While the thermal properties - Tg and physical aging - of polymers confined in thin films have been widely studied over the past 15 years, the local mechanical properties are poorly understood. Challenges in probing confined polymer in such small scale dimensions make it difficult to successfully measure the mechanical properties locally and directly. Here, we introduce a new direct approach using nanoindentation experiments coupled with modeling. In this method, the thermomechanical properties of thin polymer films can be measured as a function of distance from a polymer-substrate interface.
Direct mechanical measurement of thin polymer films is commonly complicated by the presence of the substrate making it impossible to obtain the mechanical properties of the polymer directly. Moreover, the properties measured in this technique are combined properties of not only the neat polymer but coupled with the interphase regime of altered polymer extending from the substrate. To resolve the local mechanical properties of thin polymer films as a function of distance from an interface, our new approach is outlined in Figure 1. Coupling experiments with modeling, we are working to extract the true properties of the interphase - the gradient from surface to bulk response - from the effects of substrates and nanoparticles. After experimental results are obtained, an iterative modeling approach can be taken, where the properties of the interphase gradient are modified to match the experimental results.
Force-controlled indentation tests are performed through Hysitron TriboIndenter. Real time data of force and displacement are collected. Figure 2 shows the force-displacement curves from nanoindentation testing on PMMA. The indent impressions made with a trapezoidal force profile (upper right inset) are left on the polymer surface as shown in an AFM scan (upper left inset). Elastic modulus is determined from measured quantities such as maximum load and displacement and contact stiffness defined as the slope of initial unloading curve.

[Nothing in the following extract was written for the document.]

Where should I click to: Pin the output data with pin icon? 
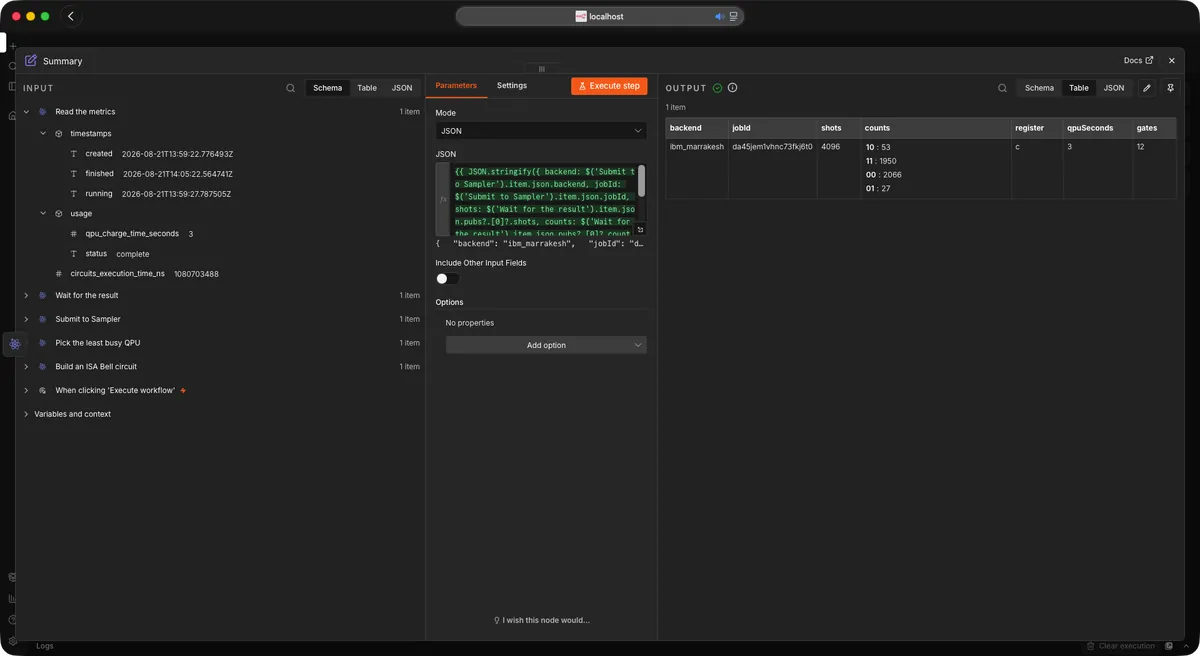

The nanoindenter is also equipped with a temperature stage, feedback control and nanoDMA, which allows for broad suite of nanomechanical testings. In addition to elastic modulus obtained from the quasi-static nanoindentation, creep compliance, relaxation modulus, glass transition and storage and loss moduli can be also measured.
Modeling of nanoindentation
When coupled with experiments, finite element modeling of nanoindentation can be used to decouple substrate effects from indentation data on thin films. These models examine varying ratios of interphase thickness to total thickness for increasing contact depths. Once the substrate effect is removed, these models can then be implemented to find elastic and viscoelastic properties of the bulk material as well as the interphase due to substrate interactions or surrounding nano-fillers such as titania or carbon nanofibers. In the latter case, the nanoparticles can either be coated on the substrate or included as an embedded layer in the thin film. Results from simulations are compared to experimental data to ultimately determine properties of the interphase: such as thickness, modulus, and gradient. Additional modeling of dynamic testing (nanoDMA) with frequency response allows for capability to capture viscoelastic properties of the interphase, such as storage and loss modulii, when coupled in the same manner with experimental values.